ELA Superheroes Podcast Grade Band: 9–12

Empowering Student Action with Speculative Environmental Fiction

Empowering Student Action with Speculative Environmental Fiction

Podcast Summary

This place-based, interdisciplinary high school climate justice speculative fiction writing unit asks students to bring in an imaginative lens to address environmental racism and the climate crisis. For this unit, August collaborates with a World History teacher to integrate various writing genres to help students civically and creatively engage with climate solutions.

Credits: these podcasts and snapshots were created by CAELI members, Tara Kajtaniak, Cheney Munson, and Peggy Harte. Thank you for all of your work and support on this project!

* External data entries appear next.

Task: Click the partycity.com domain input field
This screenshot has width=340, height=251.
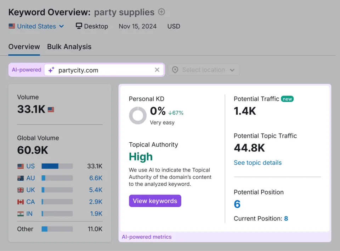Action: click(104, 70)
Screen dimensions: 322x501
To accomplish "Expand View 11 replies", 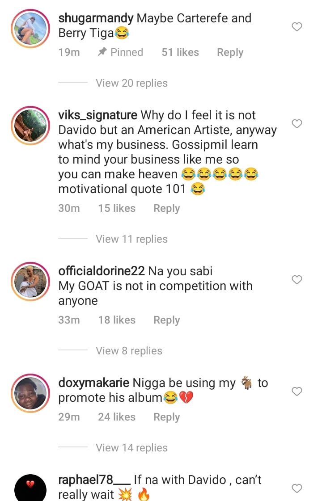I will (x=131, y=239).
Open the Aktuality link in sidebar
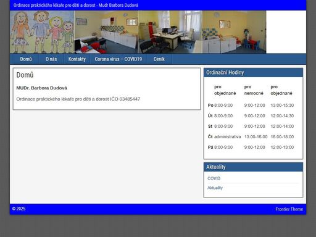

“How can I contribute to an overall environmentally just world?”

August Freas

Featured ELA Superhero

August Freas (they/them)

August Freas (they/them) teaches English at John O’Connell High School, an urban, multilingual public high school in the San Francisco Bay Area. They are a current high school English teacher and former outdoor educator. They live and work in the Bay Area, where they’ve resided since 2017. When they’re not teaching, they enjoy rock climbing, biking, playing soccer, writing poetry, and taking naps.

 

 

Teaching Snapshot

August’s student presents their research on the impact of highway pollution on urban communities

This teaching snapshot describes the unit discussed in the podcast in greater detail. Students begin by exploring local environmental justice issues that Activate or supply background knowledge (UDL Checkpoint 3.1). Next, they evaluate solutions to impacts of human activities (NGSS HS-ESS3-4) and write a letter to a government official or another community representative that includes data and case-study evidence to support claims about the best solutions. Finally, in their English class, they use specific narrative techniques (ELA W.9-10.3.B.) to create a narrative for characters to imagine a future where this problem no longer exists.